Deborah Hernandez, an Orange County mother, was so disturbed by recent mass shootings that she responded by launching an Orange County chapter of Mothers Demand Action, a national organization that formed after the Newtown shootings that calls for gun control. PHOTOS BY ANA VENEGAS, ORANGE COUNTY REGISTER
BY DAVID WHITING, COLUMNIST, ORANGE COUNTY REGISTER
As I chat in a neighborhood park with Deborah Hernandez, gun control activist, her 5-year-old son runs up crying.
“Mommy, that boy said he was gonna kill me.”
Yes, it’s a very different world from the one in which most of us grew up. School resource officers tell me there was a time that they didn’t hear that kind of language until middle school.
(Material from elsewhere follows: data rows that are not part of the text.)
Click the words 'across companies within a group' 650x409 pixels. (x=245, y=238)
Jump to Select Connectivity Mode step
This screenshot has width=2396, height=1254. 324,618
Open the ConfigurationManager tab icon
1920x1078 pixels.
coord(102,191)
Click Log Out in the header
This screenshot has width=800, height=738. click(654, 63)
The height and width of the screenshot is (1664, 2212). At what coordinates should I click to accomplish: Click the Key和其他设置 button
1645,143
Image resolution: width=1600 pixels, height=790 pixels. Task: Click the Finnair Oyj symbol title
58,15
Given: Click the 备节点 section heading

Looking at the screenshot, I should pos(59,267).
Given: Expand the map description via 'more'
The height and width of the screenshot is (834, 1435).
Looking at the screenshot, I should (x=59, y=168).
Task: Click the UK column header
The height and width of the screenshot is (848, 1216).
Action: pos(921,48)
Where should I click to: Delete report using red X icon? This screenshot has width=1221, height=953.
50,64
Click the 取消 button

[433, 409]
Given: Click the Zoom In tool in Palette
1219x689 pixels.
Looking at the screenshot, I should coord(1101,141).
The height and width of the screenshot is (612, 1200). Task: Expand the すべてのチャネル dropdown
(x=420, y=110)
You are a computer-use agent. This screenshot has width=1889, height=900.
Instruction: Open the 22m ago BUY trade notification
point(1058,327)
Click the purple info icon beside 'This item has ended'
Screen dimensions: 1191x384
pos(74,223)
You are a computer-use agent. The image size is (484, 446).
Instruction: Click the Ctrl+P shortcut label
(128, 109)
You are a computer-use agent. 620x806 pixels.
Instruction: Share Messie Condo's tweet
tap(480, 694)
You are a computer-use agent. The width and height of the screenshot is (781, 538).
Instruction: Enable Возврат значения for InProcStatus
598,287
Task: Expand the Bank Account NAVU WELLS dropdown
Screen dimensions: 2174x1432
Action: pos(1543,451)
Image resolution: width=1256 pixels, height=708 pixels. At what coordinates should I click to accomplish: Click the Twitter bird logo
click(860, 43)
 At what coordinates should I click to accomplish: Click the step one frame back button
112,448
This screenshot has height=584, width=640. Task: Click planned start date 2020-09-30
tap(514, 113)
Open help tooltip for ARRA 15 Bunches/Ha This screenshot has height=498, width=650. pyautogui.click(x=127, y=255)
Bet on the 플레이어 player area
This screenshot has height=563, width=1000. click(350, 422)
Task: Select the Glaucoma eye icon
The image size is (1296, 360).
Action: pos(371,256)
No more.Changing times and changing technology prompted Hernandez, a Laguna Hills resident, to form the Orange County chapter of Moms Demand Action for Gun Sense in America.
Immediately after Tuesday’s defeat of Sen. Dianne Feinstein’s effort to ban so-called assault weapons, Hernandez shoots me an email. But don’t mistake Hernandez for a veteran activist.
It wasn’t until that devastating day in December when 20 first-graders were killed at Sandy Hook Elementary School that Hernandez decided she needed to help America change.
The question in the escalating firearms debate is what kind of change?